▶ **Exercise objective**
Please repeat nothing except the lines from the one containing "Select the Ücretsiz Plan Seçme button" through the end of the records, exactly and without pictures.

Stored items:

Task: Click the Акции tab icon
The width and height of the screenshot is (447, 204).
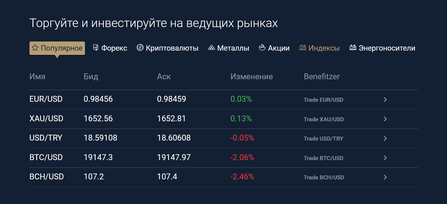Action: (x=262, y=48)
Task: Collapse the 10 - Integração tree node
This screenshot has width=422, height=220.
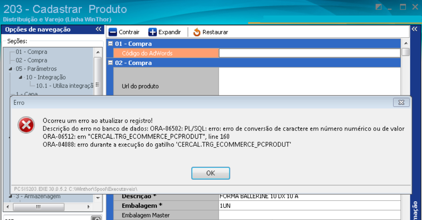Action: pyautogui.click(x=21, y=77)
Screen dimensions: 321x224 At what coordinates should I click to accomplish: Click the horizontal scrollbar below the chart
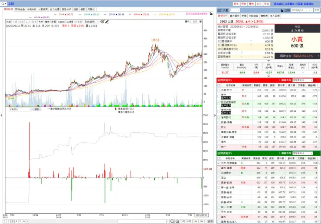coord(142,221)
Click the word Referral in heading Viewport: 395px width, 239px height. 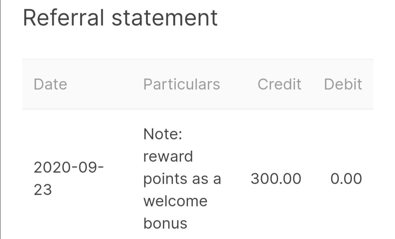pos(64,18)
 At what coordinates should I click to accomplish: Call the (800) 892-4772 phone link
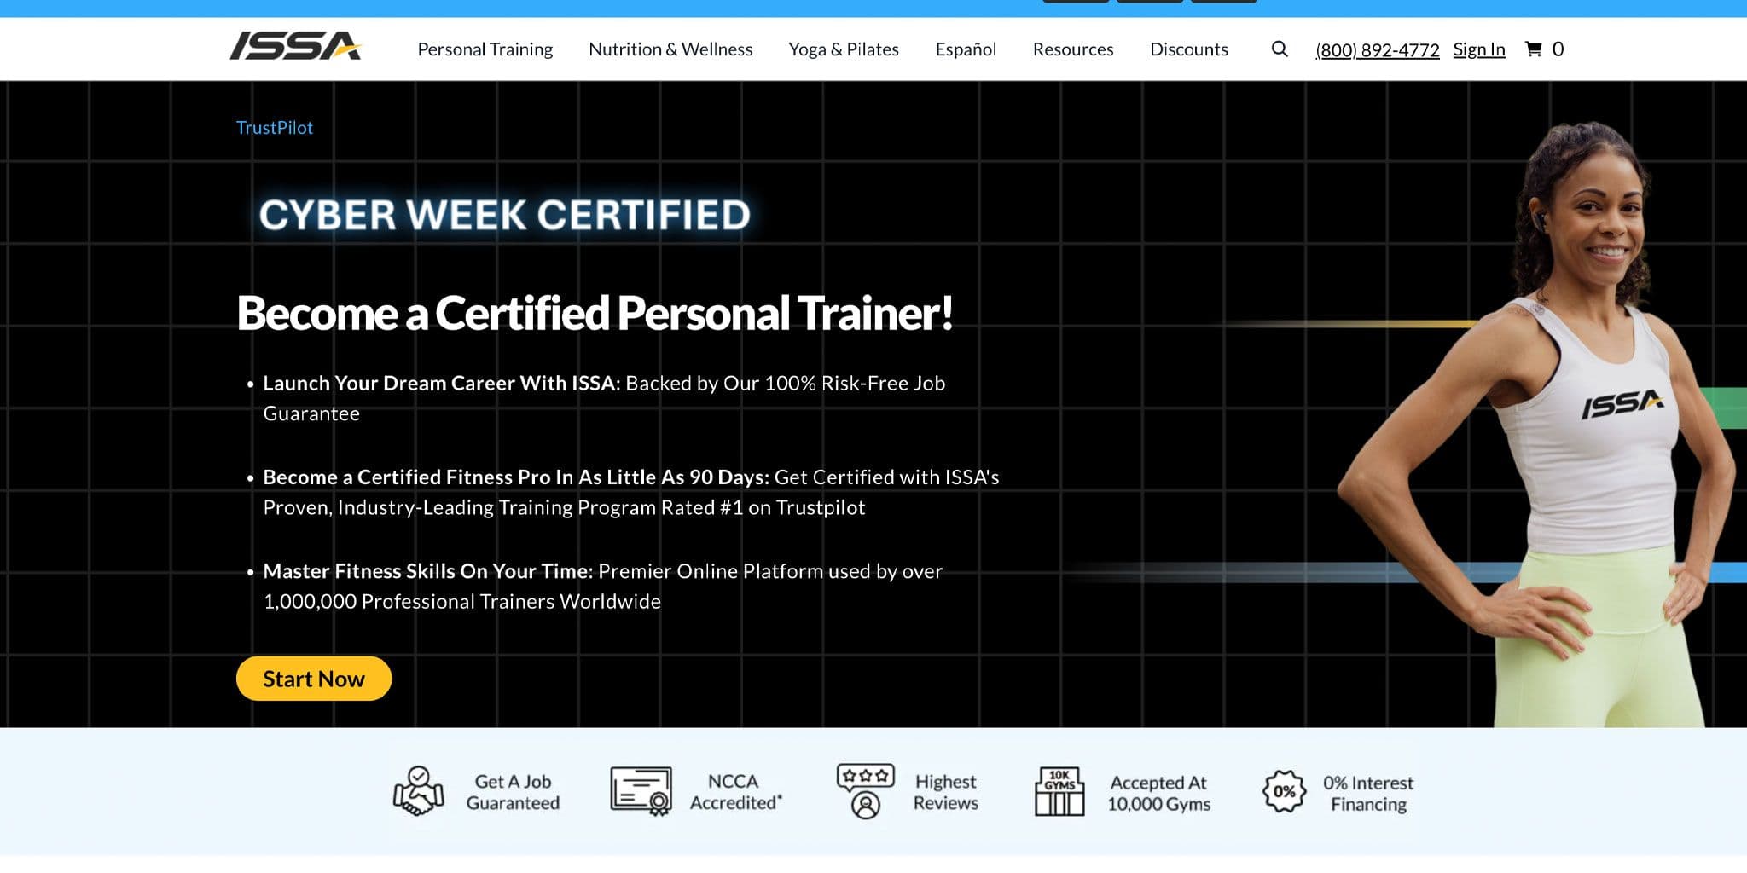pyautogui.click(x=1377, y=50)
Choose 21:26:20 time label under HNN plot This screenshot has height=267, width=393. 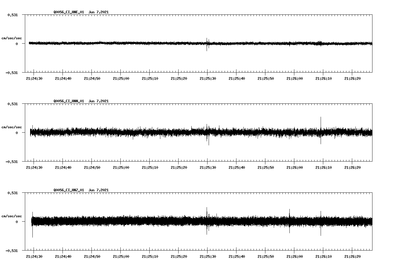pyautogui.click(x=352, y=168)
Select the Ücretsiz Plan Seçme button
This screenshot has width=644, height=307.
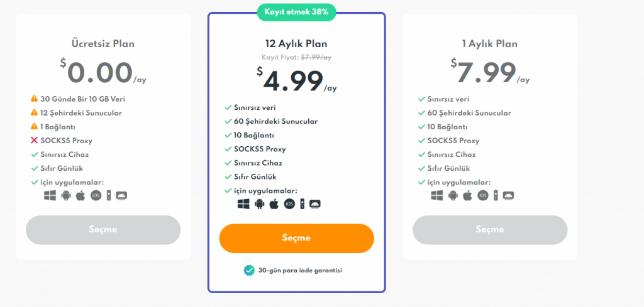point(103,230)
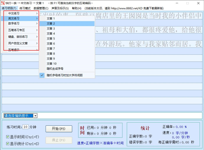
Task: Click the 停止(F9) button
Action: coord(59,140)
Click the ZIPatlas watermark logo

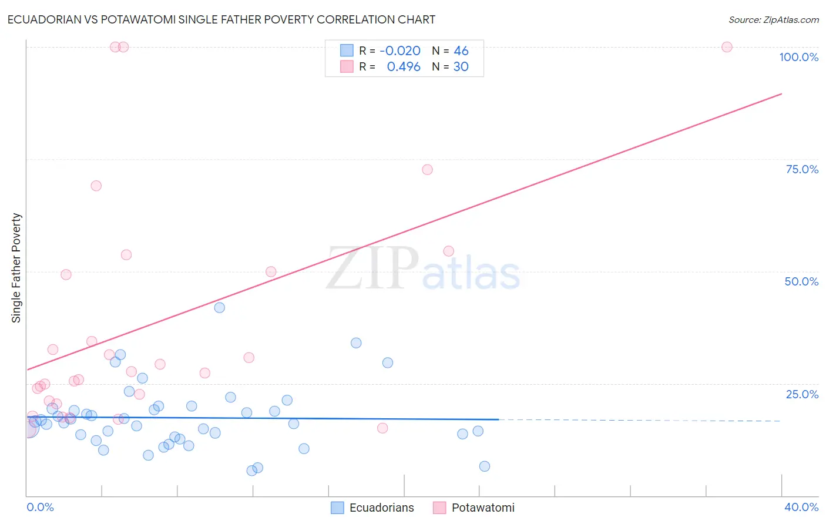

▶ **Result for this task**
Select the Ücretsiz Plan Seçme button
This screenshot has width=644, height=307.
point(103,230)
Task: Click the 停止(F9) button
Action: coord(59,140)
Click the ZIPatlas watermark logo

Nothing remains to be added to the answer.